● Page excerpt
In [1]:
import torch
import torch.nn as nn
import torch.nn.functional as F
import matplotlib.pyplot as plt
%matplotlib inline
import numpy as np

In [2]:
text = open('tiny-shakespeare.txt', 'r', encoding='utf-8').read()
print('dataset len: ', len(text))
print(text[:1000])

dataset len:  1115394
First Citizen:
Before we proceed any further, hear me speak.

All:
Speak, speak.

First Citizen:
You are all resolved rather to die than to famish?

All:
Resolved. resolved.

First Citizen:
First, you know Caius Marcius is chief enemy to the people.

All:
We know't, we know't.

First Citizen:
Let us kill him, and we'll have corn at our own price.
Is't a verdict?

All:
No more talking on't; let it be done: away, away!

Second Citizen:
One word, good citizens.

First Citizen:
We are accounted poor citizens, the patricians good.
What authority surfeits on would relieve us: if they
would yield us but the superfluity, while it were
wholesome, we might guess they relieved us humanely;
but they think we are too dear: the leanness that
afflicts us, the object of our misery, is as an
inventory to particularise their abundance; our
sufferance is a gain to them Let us revenge this with
our pikes, ere we become rakes: for the gods know I
speak this in hunger for bread, not in

In [3]:
chars = sorted(list(set(c for c in text)))
print(''.join(chars))
stoi = {s: i for i, s in enumerate(chars)}
itos = {i: s for s, i in stoi.items()}
vocab_size = len(chars)
print('vocab_size: ', vocab_size)
print(len(stoi), len(itos))
encode = lambda s: [stoi[c] for c in s]
decode = lambda l: ''.join([itos[i] for i in l])
print(decode(encode('hello world!!!')))


 !$&',-.3:;?ABCDEFGHIJKLMNOPQRSTUVWXYZabcdefghijklmnopqrstuvwxyz
vocab_size:  65
65 65
hello world!!!


In [4]:
data = torch.tensor(encode(text), dtype=torch.long)
train_data = data[:int(0.9*len(data))]
val_data = data[int(0.9*len(data)):]
print('train size: ', len(train_data))
print('val size: ', len(val_data))

train size:  1003854
val size:  111540


In [5]:
torch.manual_seed(1337)
batch_size = 4
block_size = 8

def get_batch(split):
    data = train_data if split == 'train' else val_data
    ix = torch.randint(0, len(data)-block_size, (batch_size,))
    x = torch.stack([data[i:i+block_size] for i in ix])
    y = torch.stack([data[i+1:i+block_size+1] for i in ix])

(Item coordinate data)
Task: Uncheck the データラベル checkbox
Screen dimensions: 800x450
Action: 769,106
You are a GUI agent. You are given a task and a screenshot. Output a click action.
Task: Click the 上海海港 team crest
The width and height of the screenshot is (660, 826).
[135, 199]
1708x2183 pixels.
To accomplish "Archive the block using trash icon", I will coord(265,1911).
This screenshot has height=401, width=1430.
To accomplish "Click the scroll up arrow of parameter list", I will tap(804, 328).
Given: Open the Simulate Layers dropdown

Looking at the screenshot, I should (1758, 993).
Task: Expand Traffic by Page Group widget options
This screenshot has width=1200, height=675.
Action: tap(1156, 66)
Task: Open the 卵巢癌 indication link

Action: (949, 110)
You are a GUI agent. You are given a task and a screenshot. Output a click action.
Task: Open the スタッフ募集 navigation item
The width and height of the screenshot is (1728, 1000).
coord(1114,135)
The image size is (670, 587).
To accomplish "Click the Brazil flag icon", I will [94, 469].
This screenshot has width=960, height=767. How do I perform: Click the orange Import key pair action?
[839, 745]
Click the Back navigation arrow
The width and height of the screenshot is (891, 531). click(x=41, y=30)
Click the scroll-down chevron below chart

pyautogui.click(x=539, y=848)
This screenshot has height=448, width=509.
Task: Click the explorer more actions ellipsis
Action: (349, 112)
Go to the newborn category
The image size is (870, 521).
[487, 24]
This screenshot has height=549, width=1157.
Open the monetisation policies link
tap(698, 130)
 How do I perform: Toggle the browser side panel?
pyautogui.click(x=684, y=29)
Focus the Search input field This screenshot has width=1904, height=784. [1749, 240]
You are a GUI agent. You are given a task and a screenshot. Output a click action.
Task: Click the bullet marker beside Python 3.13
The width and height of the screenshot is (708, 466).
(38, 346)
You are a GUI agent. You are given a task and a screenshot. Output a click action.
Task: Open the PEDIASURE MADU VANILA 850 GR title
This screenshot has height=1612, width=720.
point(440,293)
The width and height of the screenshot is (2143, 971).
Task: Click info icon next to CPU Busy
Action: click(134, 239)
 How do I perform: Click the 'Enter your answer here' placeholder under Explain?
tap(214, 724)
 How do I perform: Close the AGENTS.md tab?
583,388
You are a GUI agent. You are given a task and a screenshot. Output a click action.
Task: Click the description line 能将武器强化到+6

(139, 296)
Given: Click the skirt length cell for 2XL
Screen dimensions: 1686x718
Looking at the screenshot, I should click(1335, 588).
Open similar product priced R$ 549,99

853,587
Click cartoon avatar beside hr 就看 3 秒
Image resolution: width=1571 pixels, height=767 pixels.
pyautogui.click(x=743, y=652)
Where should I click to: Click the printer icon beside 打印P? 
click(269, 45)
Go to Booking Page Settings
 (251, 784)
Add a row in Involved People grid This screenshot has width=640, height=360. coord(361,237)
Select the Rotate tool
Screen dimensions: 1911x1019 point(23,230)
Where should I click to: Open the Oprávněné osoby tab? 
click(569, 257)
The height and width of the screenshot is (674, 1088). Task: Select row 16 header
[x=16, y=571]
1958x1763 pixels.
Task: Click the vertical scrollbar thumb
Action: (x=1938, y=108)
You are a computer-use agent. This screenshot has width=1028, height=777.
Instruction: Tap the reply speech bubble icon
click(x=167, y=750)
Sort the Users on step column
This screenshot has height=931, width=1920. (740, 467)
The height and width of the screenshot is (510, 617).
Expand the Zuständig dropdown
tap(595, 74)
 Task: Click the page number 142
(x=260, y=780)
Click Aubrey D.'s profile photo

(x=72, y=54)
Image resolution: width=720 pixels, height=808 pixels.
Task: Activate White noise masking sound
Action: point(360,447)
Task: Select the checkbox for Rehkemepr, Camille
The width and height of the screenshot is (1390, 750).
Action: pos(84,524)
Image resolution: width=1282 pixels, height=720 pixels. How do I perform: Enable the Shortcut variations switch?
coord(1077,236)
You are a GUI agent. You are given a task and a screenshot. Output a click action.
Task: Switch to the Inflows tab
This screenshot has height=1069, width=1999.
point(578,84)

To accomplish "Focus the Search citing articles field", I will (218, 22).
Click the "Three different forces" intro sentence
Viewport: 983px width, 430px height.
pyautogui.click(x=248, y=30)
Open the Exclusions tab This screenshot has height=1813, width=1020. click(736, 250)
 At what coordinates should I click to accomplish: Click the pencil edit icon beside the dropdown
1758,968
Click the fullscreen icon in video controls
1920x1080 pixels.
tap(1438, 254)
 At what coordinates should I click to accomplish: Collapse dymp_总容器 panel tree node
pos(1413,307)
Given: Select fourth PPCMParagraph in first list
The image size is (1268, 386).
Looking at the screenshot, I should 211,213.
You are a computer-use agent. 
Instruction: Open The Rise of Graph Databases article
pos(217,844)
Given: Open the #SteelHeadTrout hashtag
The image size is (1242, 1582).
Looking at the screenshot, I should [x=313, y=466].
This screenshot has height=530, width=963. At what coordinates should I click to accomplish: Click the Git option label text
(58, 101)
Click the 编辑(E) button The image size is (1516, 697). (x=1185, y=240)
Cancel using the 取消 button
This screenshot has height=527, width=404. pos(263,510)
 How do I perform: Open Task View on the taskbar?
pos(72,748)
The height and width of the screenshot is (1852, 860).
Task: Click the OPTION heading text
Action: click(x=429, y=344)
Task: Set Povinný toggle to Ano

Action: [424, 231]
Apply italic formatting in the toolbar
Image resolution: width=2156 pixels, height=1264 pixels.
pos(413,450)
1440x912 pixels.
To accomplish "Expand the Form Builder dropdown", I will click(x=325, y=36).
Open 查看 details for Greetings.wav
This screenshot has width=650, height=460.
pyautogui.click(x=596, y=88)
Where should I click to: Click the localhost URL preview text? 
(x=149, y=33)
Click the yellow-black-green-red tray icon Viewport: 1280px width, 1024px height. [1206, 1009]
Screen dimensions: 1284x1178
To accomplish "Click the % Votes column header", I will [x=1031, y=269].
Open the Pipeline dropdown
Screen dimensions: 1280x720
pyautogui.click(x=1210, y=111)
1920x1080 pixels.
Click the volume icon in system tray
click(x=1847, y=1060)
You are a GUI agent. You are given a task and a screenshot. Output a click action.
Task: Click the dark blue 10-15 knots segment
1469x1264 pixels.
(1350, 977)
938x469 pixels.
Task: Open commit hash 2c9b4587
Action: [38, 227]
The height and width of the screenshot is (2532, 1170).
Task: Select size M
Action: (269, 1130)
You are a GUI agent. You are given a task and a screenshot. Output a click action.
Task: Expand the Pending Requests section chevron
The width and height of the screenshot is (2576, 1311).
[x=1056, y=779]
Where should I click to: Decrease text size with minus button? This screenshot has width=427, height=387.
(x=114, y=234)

● To do
1. Decide whether each statement agrees with the notebook above, answering yes or no and quoting the deciding words. (a) The vocabulary holds 65 characters. (b) The validation split is larger than the training split. (c) The batch size is set to 8.
2. Please answer these from the notebook above:
(a) Which file is opened and read as the text?
(b) What value is passed to torch.manual_seed?
(c) What dataset length is printed?

● Task responses
1.
(a) Yes: "vocab_size:  65"
(b) No: "train size:  1003854" and "val size:  111540"
(c) No: "batch_size = 4"

2.
(a) tiny-shakespeare.txt
(b) 1337
(c) 1115394